§ DO THIS
Rewrite all of the records with "check box" in place of every "checkbox", keeping everything else the same.
━━━━━ SOURCE DATA ━━━━━
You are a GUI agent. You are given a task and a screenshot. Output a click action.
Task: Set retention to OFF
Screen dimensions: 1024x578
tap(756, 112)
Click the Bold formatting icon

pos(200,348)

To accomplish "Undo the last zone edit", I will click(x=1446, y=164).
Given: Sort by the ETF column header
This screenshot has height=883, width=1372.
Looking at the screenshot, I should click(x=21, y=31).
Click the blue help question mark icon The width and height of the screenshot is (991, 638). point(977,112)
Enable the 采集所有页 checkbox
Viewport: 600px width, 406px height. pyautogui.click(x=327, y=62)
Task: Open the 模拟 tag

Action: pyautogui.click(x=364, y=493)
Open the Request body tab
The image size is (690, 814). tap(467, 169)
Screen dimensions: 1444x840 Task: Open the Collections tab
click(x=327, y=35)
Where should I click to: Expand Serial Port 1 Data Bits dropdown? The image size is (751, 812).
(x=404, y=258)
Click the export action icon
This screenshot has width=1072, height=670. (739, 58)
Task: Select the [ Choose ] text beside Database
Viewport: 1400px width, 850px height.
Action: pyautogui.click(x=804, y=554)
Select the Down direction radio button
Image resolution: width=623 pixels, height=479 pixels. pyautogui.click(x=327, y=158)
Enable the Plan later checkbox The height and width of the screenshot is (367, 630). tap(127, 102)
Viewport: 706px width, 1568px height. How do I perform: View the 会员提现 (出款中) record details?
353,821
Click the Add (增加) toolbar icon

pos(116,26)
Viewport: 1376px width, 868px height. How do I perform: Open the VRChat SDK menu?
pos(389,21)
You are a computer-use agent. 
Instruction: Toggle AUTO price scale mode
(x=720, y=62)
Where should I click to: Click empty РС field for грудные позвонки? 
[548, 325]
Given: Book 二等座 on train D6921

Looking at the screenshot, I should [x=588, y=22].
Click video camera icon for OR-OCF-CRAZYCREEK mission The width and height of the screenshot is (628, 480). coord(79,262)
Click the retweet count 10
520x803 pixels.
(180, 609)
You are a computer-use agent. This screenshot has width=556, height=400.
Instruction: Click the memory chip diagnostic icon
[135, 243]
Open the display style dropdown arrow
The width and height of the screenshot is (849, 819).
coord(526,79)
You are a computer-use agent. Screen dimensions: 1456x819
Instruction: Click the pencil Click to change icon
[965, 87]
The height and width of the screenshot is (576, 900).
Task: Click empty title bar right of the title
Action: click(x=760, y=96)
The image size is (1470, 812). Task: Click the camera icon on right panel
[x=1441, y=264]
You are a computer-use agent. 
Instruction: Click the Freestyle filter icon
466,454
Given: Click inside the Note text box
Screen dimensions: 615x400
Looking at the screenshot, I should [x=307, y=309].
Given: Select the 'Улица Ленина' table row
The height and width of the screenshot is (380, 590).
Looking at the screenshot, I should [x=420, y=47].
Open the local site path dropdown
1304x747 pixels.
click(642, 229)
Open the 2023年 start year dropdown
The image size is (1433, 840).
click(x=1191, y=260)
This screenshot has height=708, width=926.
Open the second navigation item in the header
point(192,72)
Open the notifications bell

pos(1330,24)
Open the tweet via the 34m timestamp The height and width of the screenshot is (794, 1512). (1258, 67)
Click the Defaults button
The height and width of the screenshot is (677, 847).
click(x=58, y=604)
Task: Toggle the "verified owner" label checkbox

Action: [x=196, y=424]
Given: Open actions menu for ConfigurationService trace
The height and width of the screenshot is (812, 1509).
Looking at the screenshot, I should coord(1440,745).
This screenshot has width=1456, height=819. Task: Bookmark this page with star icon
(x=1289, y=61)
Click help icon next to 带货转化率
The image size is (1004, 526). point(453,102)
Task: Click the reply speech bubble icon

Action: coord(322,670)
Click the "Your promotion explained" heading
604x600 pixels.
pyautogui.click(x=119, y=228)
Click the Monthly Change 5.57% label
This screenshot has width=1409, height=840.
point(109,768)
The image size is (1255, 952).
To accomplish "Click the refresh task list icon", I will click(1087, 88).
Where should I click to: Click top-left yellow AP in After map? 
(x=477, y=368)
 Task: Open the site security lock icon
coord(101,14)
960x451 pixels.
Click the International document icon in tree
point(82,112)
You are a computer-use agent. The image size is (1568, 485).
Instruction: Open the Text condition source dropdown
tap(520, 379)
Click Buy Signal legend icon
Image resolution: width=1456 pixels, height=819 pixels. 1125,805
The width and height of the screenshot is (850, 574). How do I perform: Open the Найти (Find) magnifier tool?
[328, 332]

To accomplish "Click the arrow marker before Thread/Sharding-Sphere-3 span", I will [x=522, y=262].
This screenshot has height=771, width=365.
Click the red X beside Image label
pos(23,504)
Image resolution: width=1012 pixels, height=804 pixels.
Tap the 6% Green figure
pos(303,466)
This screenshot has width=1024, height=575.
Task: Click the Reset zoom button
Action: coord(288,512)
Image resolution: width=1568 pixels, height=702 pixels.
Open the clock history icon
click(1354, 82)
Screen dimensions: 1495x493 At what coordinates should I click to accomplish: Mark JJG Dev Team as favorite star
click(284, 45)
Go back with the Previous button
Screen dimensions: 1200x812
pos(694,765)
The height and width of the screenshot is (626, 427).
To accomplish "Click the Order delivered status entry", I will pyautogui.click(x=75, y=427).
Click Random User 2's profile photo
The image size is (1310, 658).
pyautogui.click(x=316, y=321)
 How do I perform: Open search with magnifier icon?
━━━━━
§ SOLUTION
You are a GUI agent. You are given a task and a screenshot. Output a click action.
Task: Set retention to OFF
Screen dimensions: 1024x578
tap(756, 112)
Click the Bold formatting icon

pos(200,348)

To accomplish "Undo the last zone edit", I will click(x=1446, y=164).
Given: Sort by the ETF column header
This screenshot has height=883, width=1372.
Looking at the screenshot, I should click(x=21, y=31).
Click the blue help question mark icon The width and height of the screenshot is (991, 638). point(977,112)
Enable the 采集所有页 check box
Viewport: 600px width, 406px height. pyautogui.click(x=327, y=62)
Task: Open the 模拟 tag

Action: pyautogui.click(x=364, y=493)
Open the Request body tab
The image size is (690, 814). tap(467, 169)
Screen dimensions: 1444x840 Task: Open the Collections tab
click(x=327, y=35)
Where should I click to: Expand Serial Port 1 Data Bits dropdown? The image size is (751, 812).
(x=404, y=258)
Click the export action icon
This screenshot has width=1072, height=670. (739, 58)
Task: Select the [ Choose ] text beside Database
Viewport: 1400px width, 850px height.
Action: pyautogui.click(x=804, y=554)
Select the Down direction radio button
Image resolution: width=623 pixels, height=479 pixels. pyautogui.click(x=327, y=158)
Enable the Plan later check box The height and width of the screenshot is (367, 630). tap(127, 102)
Viewport: 706px width, 1568px height. How do I perform: View the 会员提现 (出款中) record details?
353,821
Click the Add (增加) toolbar icon

pos(116,26)
Viewport: 1376px width, 868px height. How do I perform: Open the VRChat SDK menu?
pos(389,21)
You are a computer-use agent. 
Instruction: Toggle AUTO price scale mode
(x=720, y=62)
Where should I click to: Click empty РС field for грудные позвонки? 
[548, 325]
Given: Book 二等座 on train D6921

Looking at the screenshot, I should [x=588, y=22].
Click video camera icon for OR-OCF-CRAZYCREEK mission The width and height of the screenshot is (628, 480). coord(79,262)
Click the retweet count 10
520x803 pixels.
(180, 609)
You are a computer-use agent. This screenshot has width=556, height=400.
Instruction: Click the memory chip diagnostic icon
[135, 243]
Open the display style dropdown arrow
The width and height of the screenshot is (849, 819).
coord(526,79)
You are a computer-use agent. Screen dimensions: 1456x819
Instruction: Click the pencil Click to change icon
[965, 87]
The height and width of the screenshot is (576, 900).
Task: Click empty title bar right of the title
Action: click(x=760, y=96)
The image size is (1470, 812). Task: Click the camera icon on right panel
[x=1441, y=264]
You are a computer-use agent. 
Instruction: Click the Freestyle filter icon
466,454
Given: Click inside the Note text box
Screen dimensions: 615x400
Looking at the screenshot, I should [x=307, y=309].
Given: Select the 'Улица Ленина' table row
The height and width of the screenshot is (380, 590).
Looking at the screenshot, I should [x=420, y=47].
Open the local site path dropdown
1304x747 pixels.
click(642, 229)
Open the 2023年 start year dropdown
The image size is (1433, 840).
click(x=1191, y=260)
This screenshot has height=708, width=926.
Open the second navigation item in the header
point(192,72)
Open the notifications bell

pos(1330,24)
Open the tweet via the 34m timestamp The height and width of the screenshot is (794, 1512). (1258, 67)
Click the Defaults button
The height and width of the screenshot is (677, 847).
click(x=58, y=604)
Task: Toggle the "verified owner" label check box

Action: [x=196, y=424]
Given: Open actions menu for ConfigurationService trace
The height and width of the screenshot is (812, 1509).
Looking at the screenshot, I should coord(1440,745).
This screenshot has width=1456, height=819. Task: Bookmark this page with star icon
(x=1289, y=61)
Click help icon next to 带货转化率
The image size is (1004, 526). point(453,102)
Task: Click the reply speech bubble icon

Action: coord(322,670)
Click the "Your promotion explained" heading
604x600 pixels.
pyautogui.click(x=119, y=228)
Click the Monthly Change 5.57% label
This screenshot has width=1409, height=840.
point(109,768)
The image size is (1255, 952).
To accomplish "Click the refresh task list icon", I will click(1087, 88).
Where should I click to: Click top-left yellow AP in After map? 
(x=477, y=368)
 Task: Open the site security lock icon
coord(101,14)
960x451 pixels.
Click the International document icon in tree
point(82,112)
You are a computer-use agent. The image size is (1568, 485).
Instruction: Open the Text condition source dropdown
tap(520, 379)
Click Buy Signal legend icon
Image resolution: width=1456 pixels, height=819 pixels. 1125,805
The width and height of the screenshot is (850, 574). How do I perform: Open the Найти (Find) magnifier tool?
[328, 332]

To accomplish "Click the arrow marker before Thread/Sharding-Sphere-3 span", I will [x=522, y=262].
This screenshot has height=771, width=365.
Click the red X beside Image label
pos(23,504)
Image resolution: width=1012 pixels, height=804 pixels.
Tap the 6% Green figure
pos(303,466)
This screenshot has width=1024, height=575.
Task: Click the Reset zoom button
Action: coord(288,512)
Image resolution: width=1568 pixels, height=702 pixels.
Open the clock history icon
click(1354, 82)
Screen dimensions: 1495x493 At what coordinates should I click to accomplish: Mark JJG Dev Team as favorite star
click(284, 45)
Go back with the Previous button
Screen dimensions: 1200x812
pos(694,765)
The height and width of the screenshot is (626, 427).
To accomplish "Click the Order delivered status entry", I will pyautogui.click(x=75, y=427).
Click Random User 2's profile photo
The image size is (1310, 658).
pyautogui.click(x=316, y=321)
 How do I perform: Open search with magnifier icon?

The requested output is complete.